§ What this task involves: What is needed is a faithful transcription of all the data below, pictures excluded.

:: Material for this exercise

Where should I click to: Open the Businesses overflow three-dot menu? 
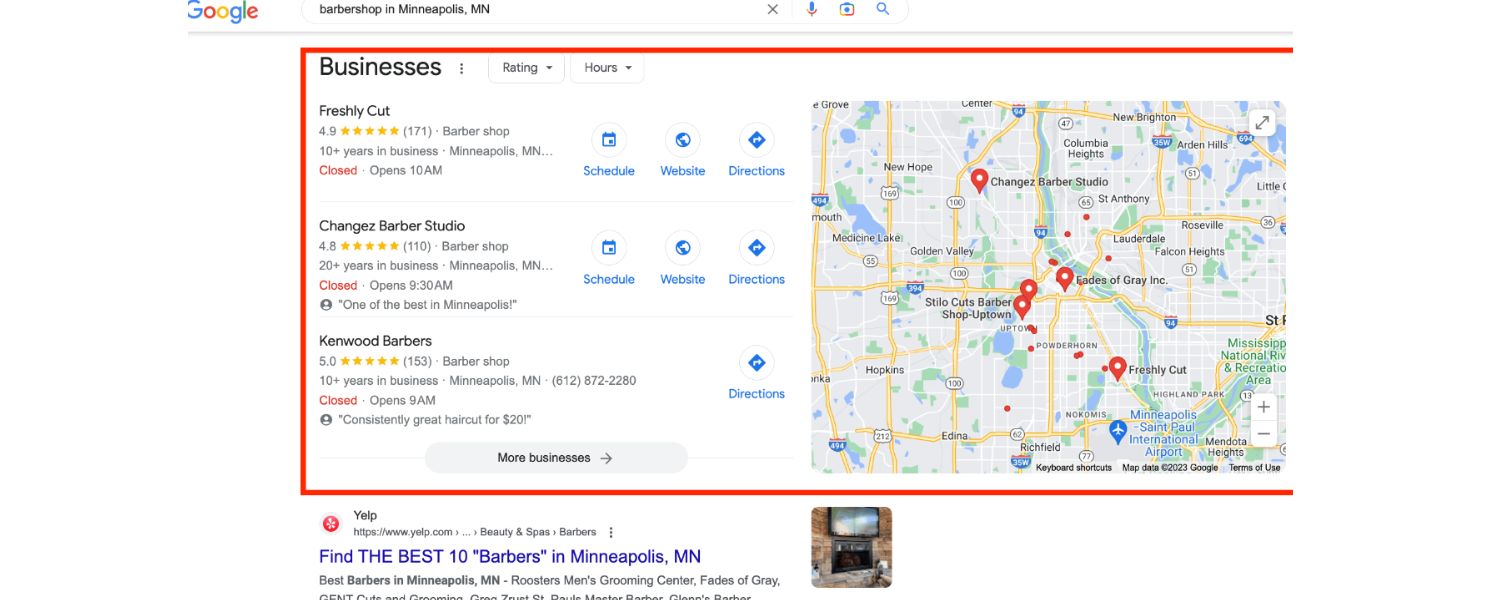[x=461, y=67]
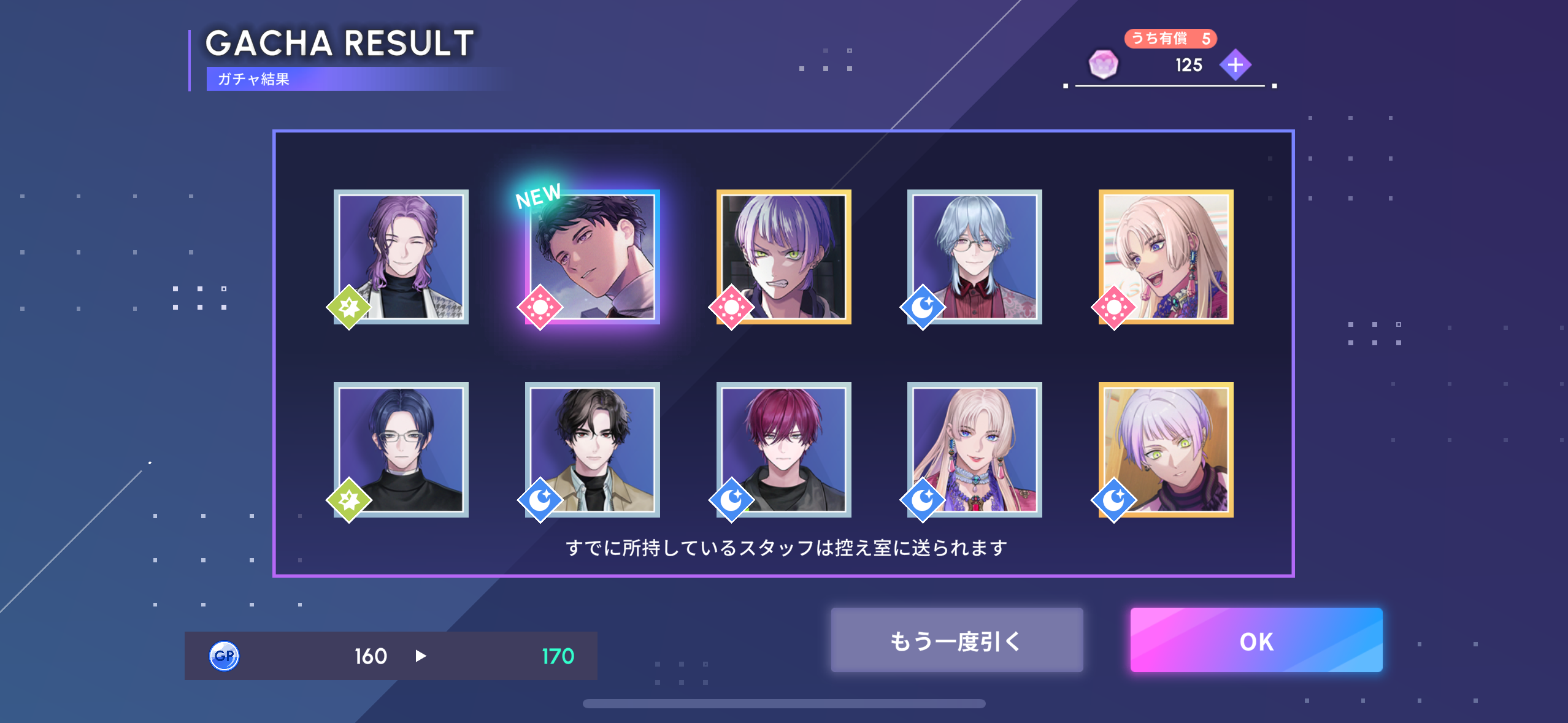The width and height of the screenshot is (1568, 723).
Task: Select the light-blue-haired character with glasses
Action: click(975, 257)
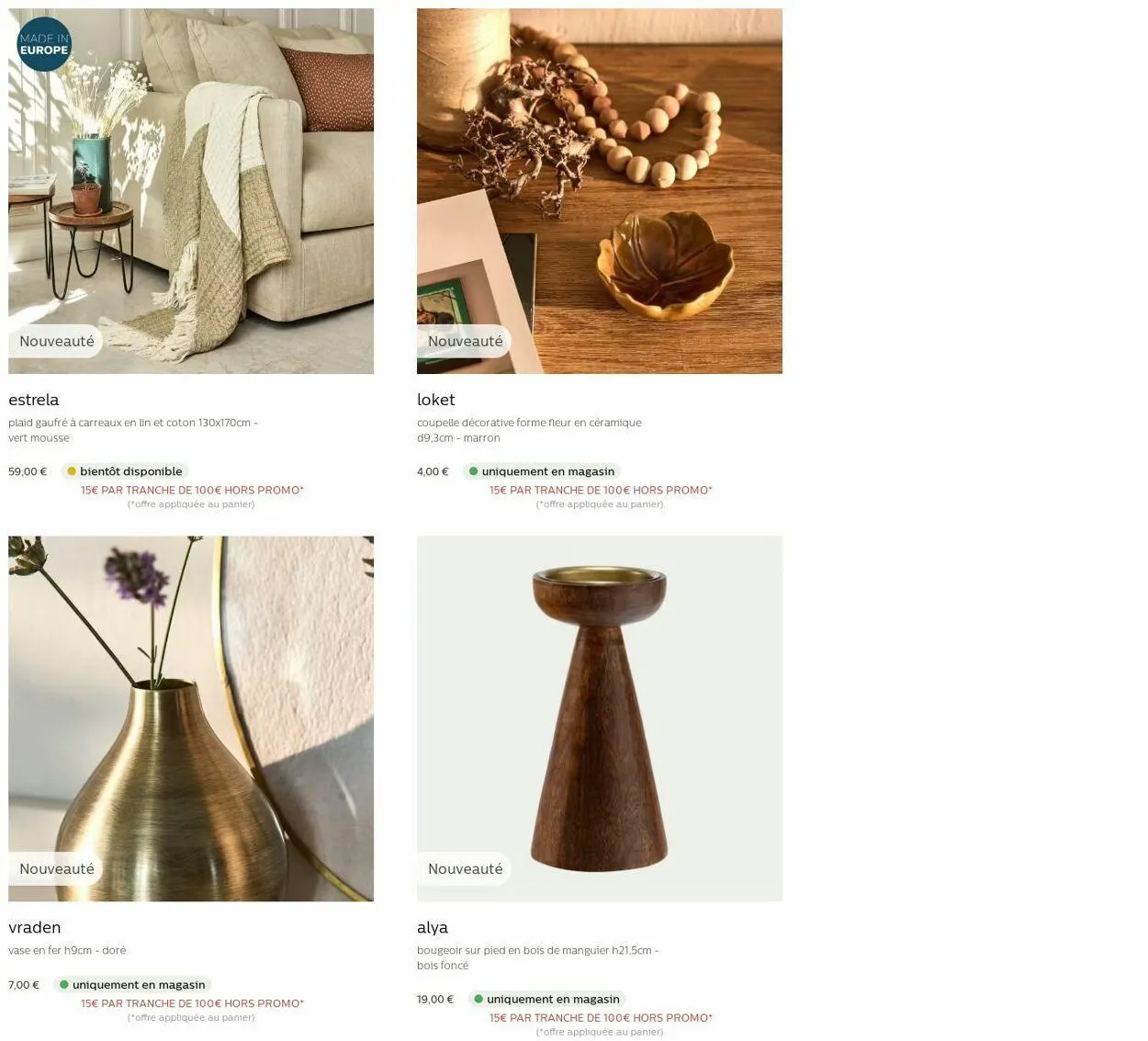Image resolution: width=1148 pixels, height=1041 pixels.
Task: Click the Made in Europe badge
Action: (x=44, y=44)
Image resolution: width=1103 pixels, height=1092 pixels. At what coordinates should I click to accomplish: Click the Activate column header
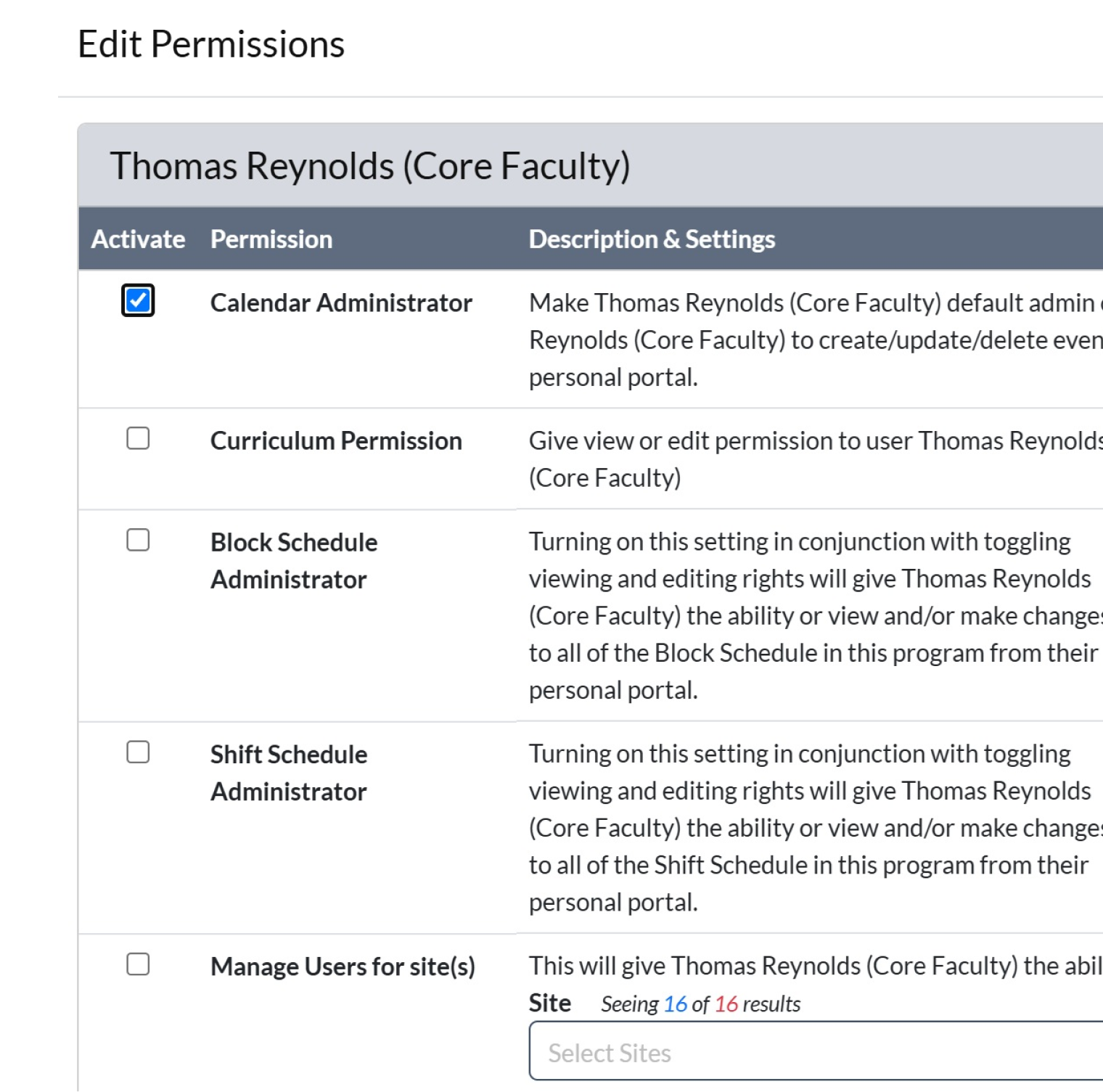(139, 239)
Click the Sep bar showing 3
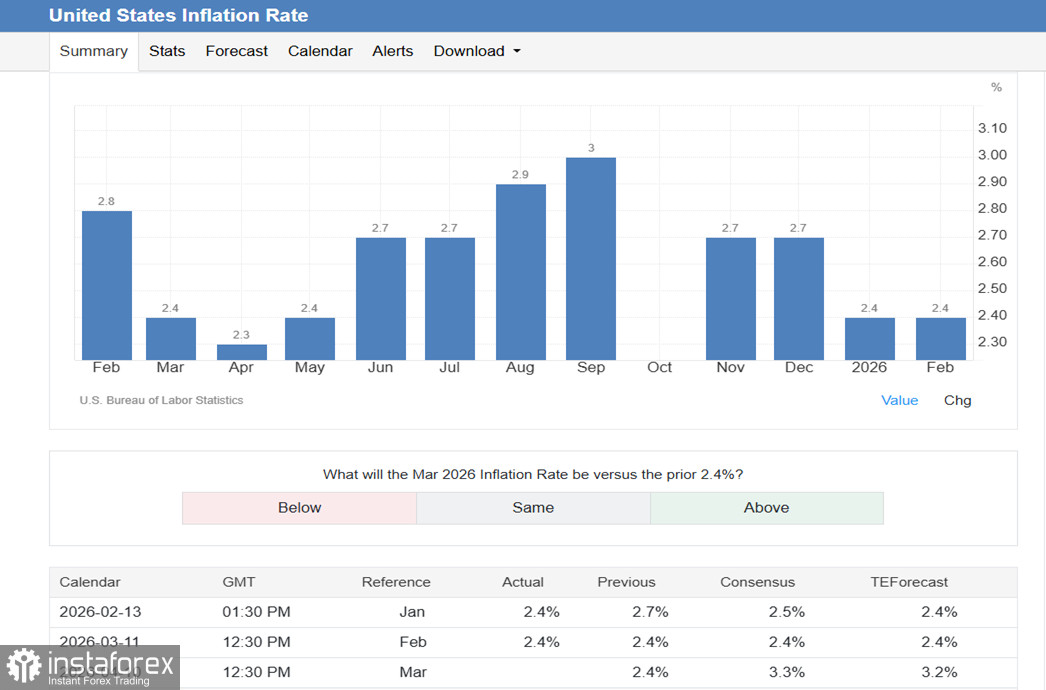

::::

§ Response box:
Where should I click to: Open the Businesses overflow three-dot menu? 
[x=461, y=67]
The width and height of the screenshot is (1568, 723).
Task: Select the light-blue-haired character with glasses
Action: click(975, 257)
Image resolution: width=1148 pixels, height=1041 pixels.
Task: Click the Made in Europe badge
Action: (x=44, y=44)
Image resolution: width=1103 pixels, height=1092 pixels. At what coordinates should I click to accomplish: Click the Activate column header
(139, 239)
Click the Sep bar showing 3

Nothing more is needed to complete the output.